- _Exercise directions_
Please reproduce the records below verbatim, beginning at the line that contains "Click the St. Louis city label" and stopping after the line that contains "pyautogui.click(x=92, y=176)". Output only those lines.

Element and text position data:
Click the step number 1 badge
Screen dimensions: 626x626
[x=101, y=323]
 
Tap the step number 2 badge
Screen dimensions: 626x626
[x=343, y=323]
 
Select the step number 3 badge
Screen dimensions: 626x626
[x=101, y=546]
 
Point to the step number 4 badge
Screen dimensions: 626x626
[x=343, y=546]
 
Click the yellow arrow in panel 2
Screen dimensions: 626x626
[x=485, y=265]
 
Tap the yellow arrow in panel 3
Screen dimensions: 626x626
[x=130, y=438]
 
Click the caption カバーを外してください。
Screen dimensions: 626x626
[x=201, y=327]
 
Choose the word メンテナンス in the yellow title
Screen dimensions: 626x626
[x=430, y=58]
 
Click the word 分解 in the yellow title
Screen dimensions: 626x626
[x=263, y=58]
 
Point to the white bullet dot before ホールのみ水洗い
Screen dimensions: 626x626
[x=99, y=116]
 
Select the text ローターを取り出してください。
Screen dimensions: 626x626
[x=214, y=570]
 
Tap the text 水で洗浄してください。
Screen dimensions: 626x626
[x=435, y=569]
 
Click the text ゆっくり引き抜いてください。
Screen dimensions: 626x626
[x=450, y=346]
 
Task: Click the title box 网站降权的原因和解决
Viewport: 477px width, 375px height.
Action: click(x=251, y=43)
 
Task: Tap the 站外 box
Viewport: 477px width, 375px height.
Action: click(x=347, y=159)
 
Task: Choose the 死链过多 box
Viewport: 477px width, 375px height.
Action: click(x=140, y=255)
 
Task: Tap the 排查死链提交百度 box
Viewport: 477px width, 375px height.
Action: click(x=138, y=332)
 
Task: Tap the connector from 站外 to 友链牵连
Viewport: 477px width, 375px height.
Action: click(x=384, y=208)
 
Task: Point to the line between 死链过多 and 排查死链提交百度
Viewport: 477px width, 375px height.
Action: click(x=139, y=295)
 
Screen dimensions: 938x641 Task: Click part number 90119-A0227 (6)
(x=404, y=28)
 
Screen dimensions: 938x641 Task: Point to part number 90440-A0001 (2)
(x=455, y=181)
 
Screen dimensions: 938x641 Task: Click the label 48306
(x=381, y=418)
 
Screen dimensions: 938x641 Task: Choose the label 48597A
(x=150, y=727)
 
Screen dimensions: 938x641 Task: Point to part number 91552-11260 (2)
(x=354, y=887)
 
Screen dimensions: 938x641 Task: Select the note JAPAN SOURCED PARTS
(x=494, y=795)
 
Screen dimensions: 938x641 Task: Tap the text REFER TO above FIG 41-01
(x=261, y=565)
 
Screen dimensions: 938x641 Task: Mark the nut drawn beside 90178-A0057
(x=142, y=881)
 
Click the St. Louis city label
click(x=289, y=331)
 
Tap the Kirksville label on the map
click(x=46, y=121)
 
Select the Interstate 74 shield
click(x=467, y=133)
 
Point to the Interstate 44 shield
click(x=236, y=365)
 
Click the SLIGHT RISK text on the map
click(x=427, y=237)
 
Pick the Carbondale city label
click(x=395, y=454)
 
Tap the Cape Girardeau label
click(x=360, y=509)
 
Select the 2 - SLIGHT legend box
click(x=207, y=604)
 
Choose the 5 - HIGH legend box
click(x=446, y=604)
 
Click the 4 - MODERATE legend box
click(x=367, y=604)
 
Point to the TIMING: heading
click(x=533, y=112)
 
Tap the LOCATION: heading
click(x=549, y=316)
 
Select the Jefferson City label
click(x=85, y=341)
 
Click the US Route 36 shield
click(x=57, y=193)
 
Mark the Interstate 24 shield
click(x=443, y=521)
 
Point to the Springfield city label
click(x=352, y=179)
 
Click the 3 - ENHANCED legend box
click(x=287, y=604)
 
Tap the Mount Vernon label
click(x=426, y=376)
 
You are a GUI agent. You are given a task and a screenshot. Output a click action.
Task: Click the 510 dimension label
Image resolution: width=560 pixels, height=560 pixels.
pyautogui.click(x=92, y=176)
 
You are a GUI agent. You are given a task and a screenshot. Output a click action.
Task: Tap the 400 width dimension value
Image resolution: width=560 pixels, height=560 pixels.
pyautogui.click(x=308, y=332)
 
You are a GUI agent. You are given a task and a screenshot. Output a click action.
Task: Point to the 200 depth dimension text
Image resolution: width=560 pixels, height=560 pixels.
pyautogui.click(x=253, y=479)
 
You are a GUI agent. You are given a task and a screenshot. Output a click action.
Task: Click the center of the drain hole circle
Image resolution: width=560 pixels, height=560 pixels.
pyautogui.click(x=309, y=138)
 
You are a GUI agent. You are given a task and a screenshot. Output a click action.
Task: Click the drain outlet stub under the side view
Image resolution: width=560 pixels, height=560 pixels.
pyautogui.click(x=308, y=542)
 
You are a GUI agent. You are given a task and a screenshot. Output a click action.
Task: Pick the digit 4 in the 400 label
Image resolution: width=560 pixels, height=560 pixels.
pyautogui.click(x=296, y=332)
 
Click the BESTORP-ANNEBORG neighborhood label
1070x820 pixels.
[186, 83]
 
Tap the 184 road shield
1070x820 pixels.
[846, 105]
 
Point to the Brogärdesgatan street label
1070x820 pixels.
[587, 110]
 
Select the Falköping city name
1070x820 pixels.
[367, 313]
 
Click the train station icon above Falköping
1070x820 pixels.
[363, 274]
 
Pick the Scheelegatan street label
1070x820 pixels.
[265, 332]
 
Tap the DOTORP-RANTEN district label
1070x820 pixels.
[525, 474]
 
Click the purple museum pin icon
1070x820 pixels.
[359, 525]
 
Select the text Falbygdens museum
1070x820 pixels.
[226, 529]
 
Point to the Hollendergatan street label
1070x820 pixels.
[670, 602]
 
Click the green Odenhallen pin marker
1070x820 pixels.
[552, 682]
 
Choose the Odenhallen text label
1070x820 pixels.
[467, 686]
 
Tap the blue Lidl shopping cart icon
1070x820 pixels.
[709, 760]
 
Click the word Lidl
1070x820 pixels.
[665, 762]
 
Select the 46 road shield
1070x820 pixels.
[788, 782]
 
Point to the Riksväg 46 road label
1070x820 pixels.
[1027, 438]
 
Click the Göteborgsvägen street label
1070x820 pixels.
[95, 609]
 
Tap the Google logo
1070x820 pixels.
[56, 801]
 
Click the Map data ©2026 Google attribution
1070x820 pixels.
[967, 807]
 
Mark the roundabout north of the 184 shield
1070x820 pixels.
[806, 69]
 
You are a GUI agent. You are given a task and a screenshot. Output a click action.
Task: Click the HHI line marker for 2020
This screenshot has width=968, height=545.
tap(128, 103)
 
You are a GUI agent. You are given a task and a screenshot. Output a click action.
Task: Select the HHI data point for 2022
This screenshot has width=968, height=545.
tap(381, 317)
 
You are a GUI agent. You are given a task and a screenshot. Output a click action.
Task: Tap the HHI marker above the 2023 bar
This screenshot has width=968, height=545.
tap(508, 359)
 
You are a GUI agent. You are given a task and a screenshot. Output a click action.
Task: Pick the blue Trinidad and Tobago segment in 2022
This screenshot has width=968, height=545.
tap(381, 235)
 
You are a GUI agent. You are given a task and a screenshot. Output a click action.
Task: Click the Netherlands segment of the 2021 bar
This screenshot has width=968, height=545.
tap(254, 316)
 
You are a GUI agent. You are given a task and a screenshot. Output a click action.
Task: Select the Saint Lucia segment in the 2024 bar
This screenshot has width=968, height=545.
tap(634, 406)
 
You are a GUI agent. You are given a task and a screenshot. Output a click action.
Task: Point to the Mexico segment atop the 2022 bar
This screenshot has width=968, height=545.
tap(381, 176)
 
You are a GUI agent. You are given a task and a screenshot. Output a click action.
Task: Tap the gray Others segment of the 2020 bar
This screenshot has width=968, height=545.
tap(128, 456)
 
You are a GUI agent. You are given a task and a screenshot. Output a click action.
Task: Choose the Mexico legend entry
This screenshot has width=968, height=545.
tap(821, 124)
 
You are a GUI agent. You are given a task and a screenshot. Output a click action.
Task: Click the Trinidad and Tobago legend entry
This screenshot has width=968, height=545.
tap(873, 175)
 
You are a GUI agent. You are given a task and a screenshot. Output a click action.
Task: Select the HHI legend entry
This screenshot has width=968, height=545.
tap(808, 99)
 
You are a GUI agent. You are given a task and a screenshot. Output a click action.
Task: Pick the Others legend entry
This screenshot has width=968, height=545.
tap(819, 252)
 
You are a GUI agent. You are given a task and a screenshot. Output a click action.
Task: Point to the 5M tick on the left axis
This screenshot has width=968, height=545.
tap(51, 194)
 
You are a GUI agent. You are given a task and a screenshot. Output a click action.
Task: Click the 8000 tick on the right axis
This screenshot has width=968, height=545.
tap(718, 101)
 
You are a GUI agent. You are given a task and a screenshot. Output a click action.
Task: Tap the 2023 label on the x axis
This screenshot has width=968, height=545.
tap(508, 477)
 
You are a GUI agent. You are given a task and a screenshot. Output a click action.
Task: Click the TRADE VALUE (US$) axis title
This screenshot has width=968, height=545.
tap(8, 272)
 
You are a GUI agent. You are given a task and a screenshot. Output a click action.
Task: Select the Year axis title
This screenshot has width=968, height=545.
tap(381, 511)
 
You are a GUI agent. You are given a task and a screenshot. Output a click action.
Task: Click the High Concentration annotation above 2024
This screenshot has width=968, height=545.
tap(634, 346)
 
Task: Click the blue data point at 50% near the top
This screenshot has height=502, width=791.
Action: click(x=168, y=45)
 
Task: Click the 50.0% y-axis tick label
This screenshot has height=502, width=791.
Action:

- _Exercise output_
Click the St. Louis city label
click(x=289, y=331)
 
Tap the Kirksville label on the map
click(x=46, y=121)
 
Select the Interstate 74 shield
click(x=467, y=133)
 
Point to the Interstate 44 shield
click(x=236, y=365)
 
Click the SLIGHT RISK text on the map
click(x=427, y=237)
 
Pick the Carbondale city label
click(x=395, y=454)
 
Tap the Cape Girardeau label
click(x=360, y=509)
 
Select the 2 - SLIGHT legend box
click(x=207, y=604)
 
Choose the 5 - HIGH legend box
click(x=446, y=604)
 
Click the 4 - MODERATE legend box
click(x=367, y=604)
 
Point to the TIMING: heading
click(x=533, y=112)
 
Tap the LOCATION: heading
click(x=549, y=316)
 
Select the Jefferson City label
click(x=85, y=341)
 
Click the US Route 36 shield
click(x=57, y=193)
 
Mark the Interstate 24 shield
click(x=443, y=521)
 
Point to the Springfield city label
click(x=352, y=179)
 
Click the 3 - ENHANCED legend box
click(x=287, y=604)
 
Tap the Mount Vernon label
click(x=426, y=376)
 
You are a GUI agent. You are given a task and a screenshot. Output a click action.
Task: Click the 510 dimension label
Image resolution: width=560 pixels, height=560 pixels.
pyautogui.click(x=92, y=176)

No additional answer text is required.